**Directions:**
When you reach the line containing "Home (292, 38)" in the data below, begin returning lines exactly as written, and stop once the line containing "Translate (347, 1466)" has been returned.
-------- Supplied entries --------
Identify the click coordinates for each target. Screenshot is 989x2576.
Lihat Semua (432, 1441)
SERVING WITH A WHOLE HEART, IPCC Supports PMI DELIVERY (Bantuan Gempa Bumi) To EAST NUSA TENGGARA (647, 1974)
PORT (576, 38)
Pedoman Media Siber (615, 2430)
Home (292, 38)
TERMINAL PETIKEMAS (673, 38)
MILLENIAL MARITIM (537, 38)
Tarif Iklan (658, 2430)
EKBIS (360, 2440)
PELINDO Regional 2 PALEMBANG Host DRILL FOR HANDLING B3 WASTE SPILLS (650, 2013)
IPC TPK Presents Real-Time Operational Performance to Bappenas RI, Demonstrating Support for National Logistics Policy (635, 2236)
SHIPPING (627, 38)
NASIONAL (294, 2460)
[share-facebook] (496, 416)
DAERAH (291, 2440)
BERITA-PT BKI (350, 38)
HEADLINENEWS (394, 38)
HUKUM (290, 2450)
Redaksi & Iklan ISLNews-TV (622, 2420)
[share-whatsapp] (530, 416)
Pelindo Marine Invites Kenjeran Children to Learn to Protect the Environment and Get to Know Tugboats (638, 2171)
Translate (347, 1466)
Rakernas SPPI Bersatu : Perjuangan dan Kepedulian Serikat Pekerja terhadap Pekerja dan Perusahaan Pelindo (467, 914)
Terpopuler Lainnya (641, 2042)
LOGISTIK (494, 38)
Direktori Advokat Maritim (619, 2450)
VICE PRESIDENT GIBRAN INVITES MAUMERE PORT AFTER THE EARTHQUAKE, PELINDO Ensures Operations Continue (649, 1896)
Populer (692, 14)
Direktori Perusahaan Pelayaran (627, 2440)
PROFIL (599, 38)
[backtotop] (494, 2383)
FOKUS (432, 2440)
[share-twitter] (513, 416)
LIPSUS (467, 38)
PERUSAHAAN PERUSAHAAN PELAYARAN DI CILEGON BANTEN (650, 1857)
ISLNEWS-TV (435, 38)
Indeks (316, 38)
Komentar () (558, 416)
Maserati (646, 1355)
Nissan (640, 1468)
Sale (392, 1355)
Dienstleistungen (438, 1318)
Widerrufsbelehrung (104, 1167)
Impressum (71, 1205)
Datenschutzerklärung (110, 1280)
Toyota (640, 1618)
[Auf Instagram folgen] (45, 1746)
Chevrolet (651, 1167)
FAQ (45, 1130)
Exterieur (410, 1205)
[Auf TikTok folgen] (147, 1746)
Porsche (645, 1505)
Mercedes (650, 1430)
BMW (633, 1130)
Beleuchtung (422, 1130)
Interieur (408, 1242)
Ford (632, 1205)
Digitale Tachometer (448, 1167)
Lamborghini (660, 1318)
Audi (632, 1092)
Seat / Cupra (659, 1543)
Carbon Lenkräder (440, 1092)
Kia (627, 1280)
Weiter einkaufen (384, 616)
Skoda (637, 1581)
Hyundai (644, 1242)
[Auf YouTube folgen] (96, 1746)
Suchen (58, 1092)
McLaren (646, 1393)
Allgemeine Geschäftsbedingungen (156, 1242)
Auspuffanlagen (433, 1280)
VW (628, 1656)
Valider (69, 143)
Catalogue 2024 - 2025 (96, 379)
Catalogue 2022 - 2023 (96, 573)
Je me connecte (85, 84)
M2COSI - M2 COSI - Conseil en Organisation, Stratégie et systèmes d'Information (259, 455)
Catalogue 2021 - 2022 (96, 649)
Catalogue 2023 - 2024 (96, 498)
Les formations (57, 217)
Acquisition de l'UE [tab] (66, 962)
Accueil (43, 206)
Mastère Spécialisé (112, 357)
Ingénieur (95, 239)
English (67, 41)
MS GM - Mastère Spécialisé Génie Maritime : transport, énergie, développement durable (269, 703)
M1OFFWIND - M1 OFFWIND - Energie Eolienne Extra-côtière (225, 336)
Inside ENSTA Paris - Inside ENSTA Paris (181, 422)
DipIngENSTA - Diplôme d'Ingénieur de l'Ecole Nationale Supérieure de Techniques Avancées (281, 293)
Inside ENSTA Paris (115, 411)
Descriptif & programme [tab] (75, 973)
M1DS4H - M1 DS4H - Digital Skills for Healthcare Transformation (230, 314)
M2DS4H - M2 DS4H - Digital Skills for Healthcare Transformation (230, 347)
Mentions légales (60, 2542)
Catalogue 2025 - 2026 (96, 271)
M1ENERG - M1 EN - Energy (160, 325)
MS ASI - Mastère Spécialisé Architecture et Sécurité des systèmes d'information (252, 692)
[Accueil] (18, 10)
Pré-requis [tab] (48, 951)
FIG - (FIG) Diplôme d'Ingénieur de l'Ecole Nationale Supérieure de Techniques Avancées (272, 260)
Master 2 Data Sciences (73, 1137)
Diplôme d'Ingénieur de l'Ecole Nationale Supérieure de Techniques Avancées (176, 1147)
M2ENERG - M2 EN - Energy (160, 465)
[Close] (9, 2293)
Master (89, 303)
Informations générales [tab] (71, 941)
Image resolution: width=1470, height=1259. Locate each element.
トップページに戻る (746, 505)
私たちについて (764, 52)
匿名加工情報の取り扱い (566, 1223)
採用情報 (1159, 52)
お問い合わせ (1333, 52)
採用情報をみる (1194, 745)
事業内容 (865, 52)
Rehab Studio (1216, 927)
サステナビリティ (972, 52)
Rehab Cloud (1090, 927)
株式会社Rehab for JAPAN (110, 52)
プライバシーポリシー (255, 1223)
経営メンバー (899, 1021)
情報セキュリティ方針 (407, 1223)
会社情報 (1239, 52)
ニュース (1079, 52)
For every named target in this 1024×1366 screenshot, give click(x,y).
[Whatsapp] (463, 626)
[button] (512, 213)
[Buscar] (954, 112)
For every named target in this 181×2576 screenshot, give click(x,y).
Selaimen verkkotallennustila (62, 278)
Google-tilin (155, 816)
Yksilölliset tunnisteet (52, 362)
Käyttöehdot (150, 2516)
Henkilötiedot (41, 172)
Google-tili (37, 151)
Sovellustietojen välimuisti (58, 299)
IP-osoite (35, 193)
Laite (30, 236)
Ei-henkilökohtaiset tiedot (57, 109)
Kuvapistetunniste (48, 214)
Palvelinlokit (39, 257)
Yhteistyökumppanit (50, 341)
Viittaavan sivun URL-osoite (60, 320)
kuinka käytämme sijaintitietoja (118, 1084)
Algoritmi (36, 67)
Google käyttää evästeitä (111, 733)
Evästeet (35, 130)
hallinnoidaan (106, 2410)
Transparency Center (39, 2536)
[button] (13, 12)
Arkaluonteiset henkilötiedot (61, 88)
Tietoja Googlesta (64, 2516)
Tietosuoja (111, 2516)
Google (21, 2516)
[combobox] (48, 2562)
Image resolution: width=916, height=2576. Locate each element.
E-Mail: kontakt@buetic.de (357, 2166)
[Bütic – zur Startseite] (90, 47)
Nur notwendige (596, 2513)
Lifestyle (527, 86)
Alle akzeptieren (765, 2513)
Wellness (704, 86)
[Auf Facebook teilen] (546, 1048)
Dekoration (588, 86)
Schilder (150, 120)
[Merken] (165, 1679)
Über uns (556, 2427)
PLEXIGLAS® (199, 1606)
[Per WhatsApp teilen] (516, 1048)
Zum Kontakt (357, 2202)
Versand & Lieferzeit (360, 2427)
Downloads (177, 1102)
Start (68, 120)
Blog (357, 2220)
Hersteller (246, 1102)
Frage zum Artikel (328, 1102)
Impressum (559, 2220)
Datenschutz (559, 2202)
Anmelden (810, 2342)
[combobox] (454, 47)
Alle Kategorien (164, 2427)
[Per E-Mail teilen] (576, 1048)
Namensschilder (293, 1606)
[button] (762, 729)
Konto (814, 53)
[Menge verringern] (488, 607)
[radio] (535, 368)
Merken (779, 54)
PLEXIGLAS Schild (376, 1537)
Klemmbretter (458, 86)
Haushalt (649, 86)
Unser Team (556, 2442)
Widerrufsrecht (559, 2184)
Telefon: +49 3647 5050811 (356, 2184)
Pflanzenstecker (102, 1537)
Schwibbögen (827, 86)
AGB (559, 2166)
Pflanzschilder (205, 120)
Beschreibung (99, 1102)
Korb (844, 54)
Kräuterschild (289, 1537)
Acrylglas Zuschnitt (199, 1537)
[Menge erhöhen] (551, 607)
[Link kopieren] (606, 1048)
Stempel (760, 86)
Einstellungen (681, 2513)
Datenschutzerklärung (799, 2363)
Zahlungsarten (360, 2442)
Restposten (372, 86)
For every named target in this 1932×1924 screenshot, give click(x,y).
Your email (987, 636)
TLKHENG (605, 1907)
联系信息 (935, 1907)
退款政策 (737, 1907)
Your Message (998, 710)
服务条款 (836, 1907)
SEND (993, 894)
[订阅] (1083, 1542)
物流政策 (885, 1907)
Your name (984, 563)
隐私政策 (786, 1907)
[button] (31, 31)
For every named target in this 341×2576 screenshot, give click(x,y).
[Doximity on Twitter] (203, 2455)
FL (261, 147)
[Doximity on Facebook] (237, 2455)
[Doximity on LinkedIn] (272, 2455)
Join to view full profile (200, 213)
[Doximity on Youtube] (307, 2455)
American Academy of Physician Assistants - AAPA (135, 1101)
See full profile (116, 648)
--------
**Finished task:**
Home (292, 38)
TERMINAL PETIKEMAS (673, 38)
MILLENIAL MARITIM (537, 38)
Tarif Iklan (658, 2430)
EKBIS (360, 2440)
PELINDO Regional 2 PALEMBANG Host DRILL FOR HANDLING B3 WASTE SPILLS (650, 2013)
IPC TPK Presents Real-Time Operational Performance to Bappenas RI, Demonstrating Support for National Logistics Policy (635, 2236)
SHIPPING (627, 38)
NASIONAL (294, 2460)
[share-facebook] (496, 416)
DAERAH (291, 2440)
BERITA-PT BKI (350, 38)
HEADLINENEWS (394, 38)
HUKUM (290, 2450)
Redaksi & Iklan ISLNews-TV (622, 2420)
[share-whatsapp] (530, 416)
Pelindo Marine Invites Kenjeran Children to Learn to Protect the Environment and Get to Know Tugboats (638, 2171)
Translate (347, 1466)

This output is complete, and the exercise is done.